Tuesday, June 14, 2005

To my husband, on the occasion of our 2nd anniversary

Two years ago today, on a sandy beach under blue skies painted with perfect fluffy silver clouds, I married my husband Brian. He and Xav, who performed the ceremony, spoke their words loud and clear, to be heard over the sea wind by the sixty-some-odd friends and family who had come to witness. My words were quieter, and I think maybe only Brian and Xav heard them, but that’s ok. Here’s what I said.

"I give you this ring as a symbol of our vows, and with all that I am, and all that I have, I honor you.
Brian, I take you to be my lawfully wedded husband.
Before God and these witnesses I vow to love you and care for you as long as we both shall live.
I take you, with all your faults and your strengths,as I offer myself to you with my faults and my strengths.
I will help you when you need help,and will turn to you when I need help.
I choose you as the person with whom I will spend my life.
As freely as God has given me life,I join my life with yours.
Wherever you go, I will go; whatever you face, I will face.
I take you now and forever as my husband, and will give myself to no other."

I haven’t been as good at keeping these vows as I would like to have been. Especially the part that said, “I will help you when you need help, and I will turn to you when I need help.” Because as much as I thought I loved him when we got married, the fact is that for some stupid reason, I didn’t see him as an equal. I didn’t really see him as a partner. I don’t know why. Maybe my own close experiences with marriage (my parents’ and my first marriage, especially) set me up to see relationships as essentially adversarial – two people fighting each other to get their needs met, never mind how much damage was done to the relationship over the course of each battle.

A couple of months ago, Brian and I went to Roxboro and left Duckie with her grandparents for the whole night. We got a room at a local motel. For the first time in what felt like years, we had a chance to relax on our own and just talk. Before Duckie came along, we used to do that a lot. We’d play chess for hours on end, we’d listen to music and not even bother with the TV. We would go on spontaneous picnics on the Parkway and other road trips where the journey was the point of the trip, not so much the destination.

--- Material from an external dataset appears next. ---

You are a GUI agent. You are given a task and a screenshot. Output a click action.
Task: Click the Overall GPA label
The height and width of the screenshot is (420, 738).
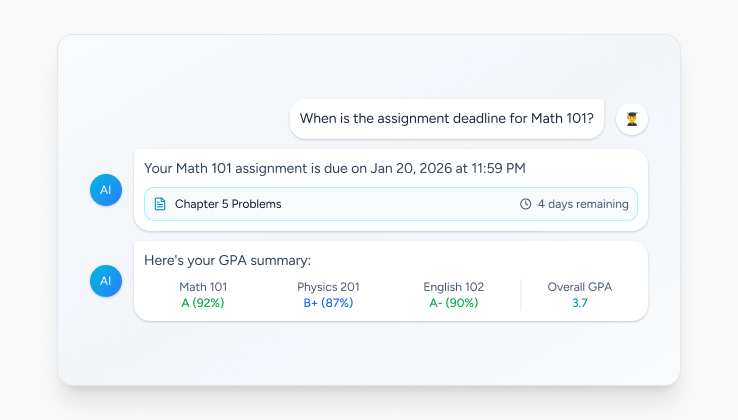coord(579,287)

That afternoon, we remembered the day Duckie was born. He told me he prayed a lot that day, and that he had asked God to send him whatever awful thing was in store for me or Duckie. “Give it to me, God,” he said. “I can take it.”

Until a few months ago, I don’t think I had ever experienced that level of selflessness. That kind of bargaining never really occurs to me, maybe because I don’t think of God as the kind of entity who can rearrange destinies like that – a different way of thinking, I guess. But when Brian gave me that gift in the Roxboro Innkeeper, that gift of his memory and his love, something in my heart opened wide to him, and I saw, once again, the incredible beauty that lives in his soul. And I saw my own self-centeredness, really saw it and knew it for what it was, for the first time.

Since then, we have had bad days and good days, like everyone does. We’ve had accords and disagreements, like everyone does. I haven’t always handled myself the way I wanted to. Sometimes the darkness just takes over and the Bitch returns. But the essence of our relationship has changed, and for the better, I think. I still don’t know where we’re headed, and that’s ok. The main thing is that I see us going there together.

Here’s wishing a happy anniversary to my husband, my dear love, the father of my star-child, the keeper of my heart. I love you.

2 comments:

They call him James Ure said...

That was a beautiful post. You sound like a very strong person and I wish you well with your marriage. It sounds like you and your husband are working well together now.

I would be lost without my wife. She is my best friend.

Take care.

Handsome B. Wonderful said...

Andi: Yeah, I know all about screaming and you can do as much of that here as you like. I totally understand what it's like to have to just "get it out."